I just wanted to write to thank you for the very thoughtful and comprehensive smackdown of Wesley Yang's "Paper Tigers" article. My sister posted that article on her Facebook page for comment and I found myself shaking my head in disgust for many of the same reasons noted in your blog post.

I, like you, am a Korean-American lawyer practicing in the D.C. area. I am happily married to a gorgeous and wonderful woman. I earn a six figure income. I did well in school (although I probably slacked more than many of my Korean-American peers). Indeed, on paper I would appear to be the type of robot-Asian stereotype that Yang derides. However, before I went to law school I was a professional musician -- poor, touring all the time and partying more than was probably healthy. In other words, I was living the type of life that one with the stereotypical "Asian-American values" would never get into. The thing is, throughout that period of my life, I still revered my mother (who raised me and my sister alone after my father passed away when we were young, put us through school, and managed to put herself in a comfortable financial position in life by sheer hard work, discipline, and frugality), still worked hard (managing and booking the band before we got management as well as consistently practicing and improving as a musician), and still stayed true to the values that my mother instilled in me.

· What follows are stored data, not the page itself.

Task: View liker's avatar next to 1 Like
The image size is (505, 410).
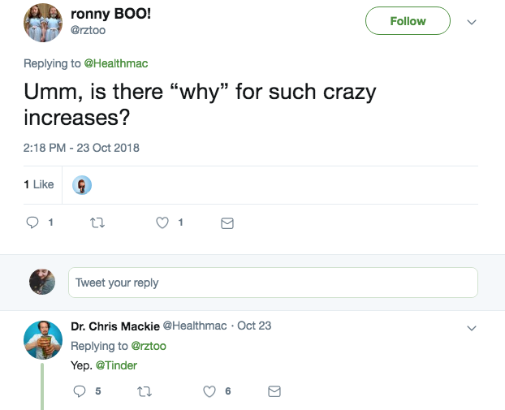Action: 82,185
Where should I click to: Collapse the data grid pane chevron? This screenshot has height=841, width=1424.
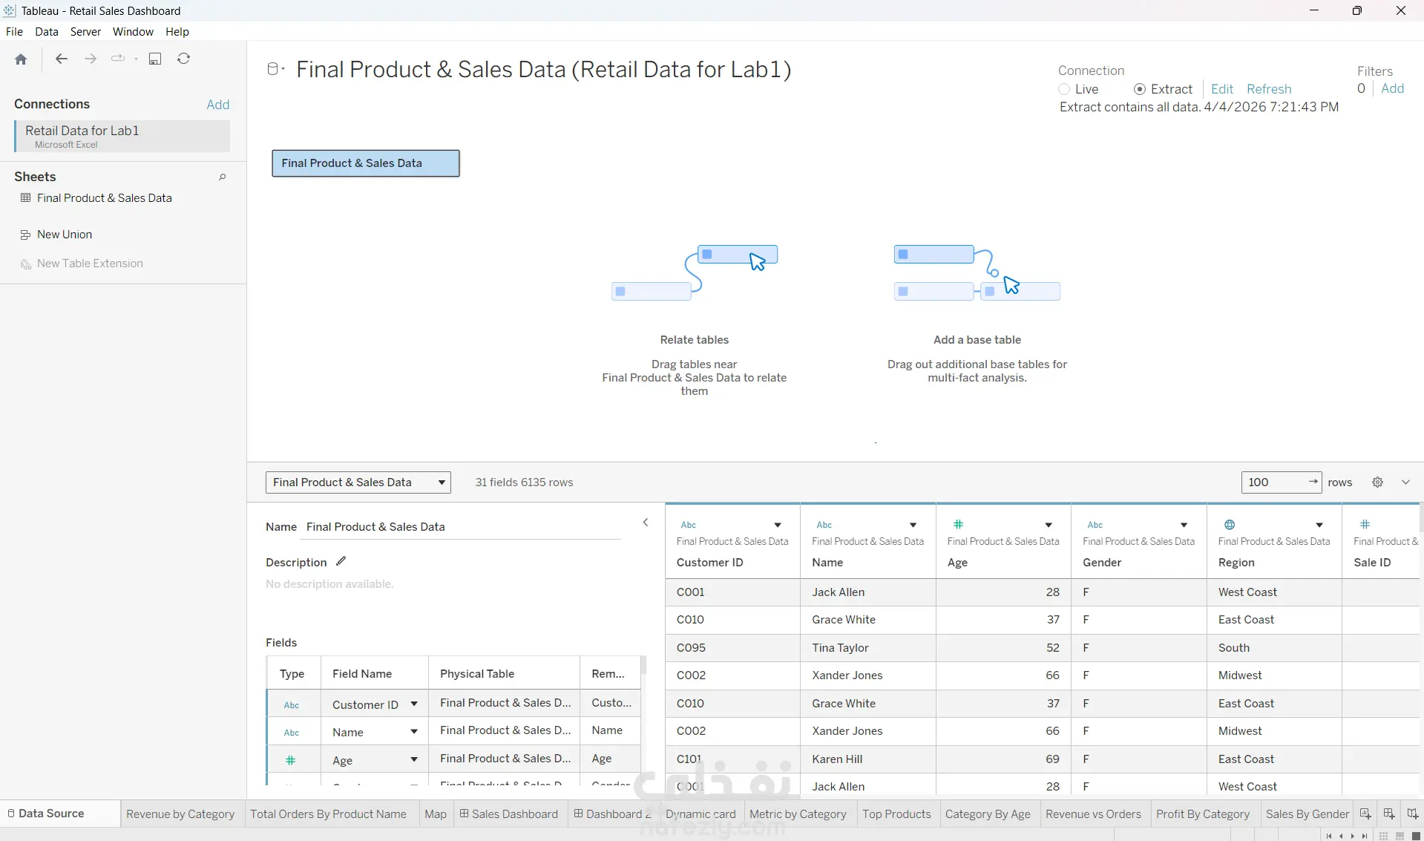(1405, 482)
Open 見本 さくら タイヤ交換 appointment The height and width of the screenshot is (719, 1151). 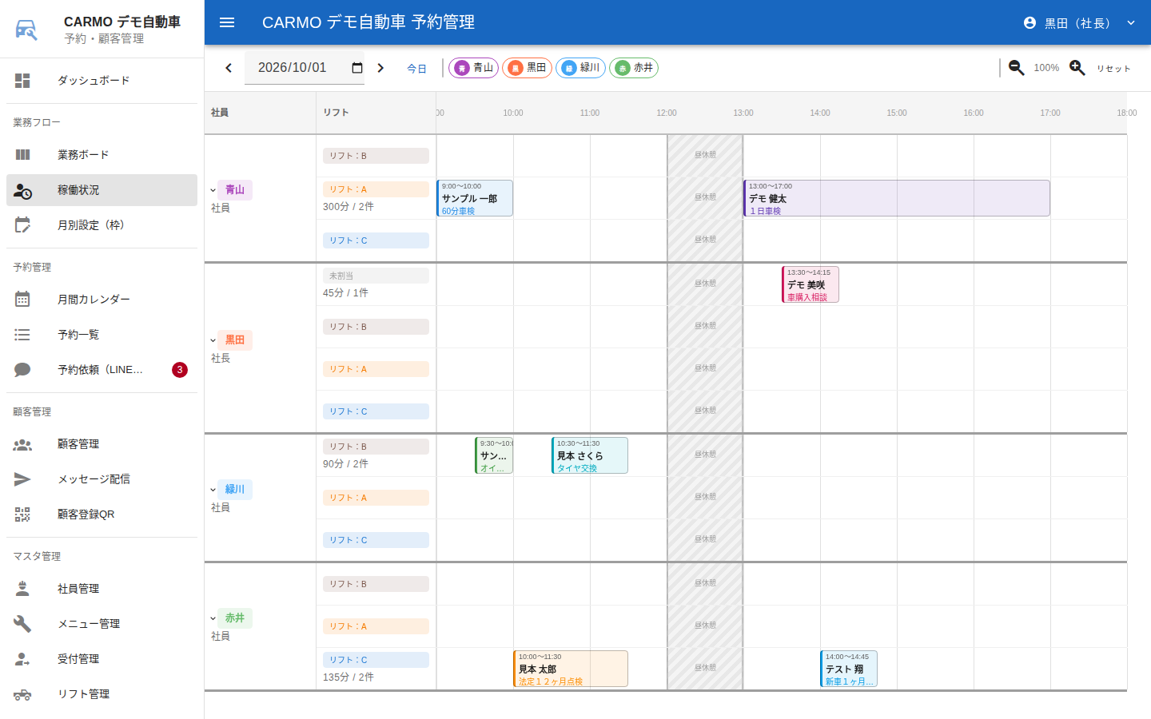click(590, 455)
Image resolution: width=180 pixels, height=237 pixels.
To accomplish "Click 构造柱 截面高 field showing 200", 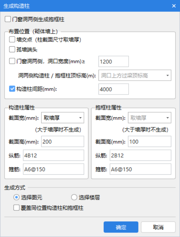I will 62,142.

At some point, however, I realized that I wanted a family, financial security and all of the other things that working and succeeding in the real world bring. I live a far more comfortable life now. But I certainly don't think that I sold out in any way. I still play music (both live and recording), except now I can afford the guitars and home recording equipment that were beyond my reach when I was a starving artist. I still stay true to my fairly rebellious nature. I just think about the future more and yes, I sacrifice for it. I suppose Wesley would call me a sell out or something like that, but I care not about what that dude thinks. He seems to think that you can only be either an "artist" or a materialistic robot-Asian -- he does not realize (or refuses to acknowledge) that you do not have to be one or the other. Individual people are not so easily put into easily categorized boxes -- unless they are like Wesley Yang.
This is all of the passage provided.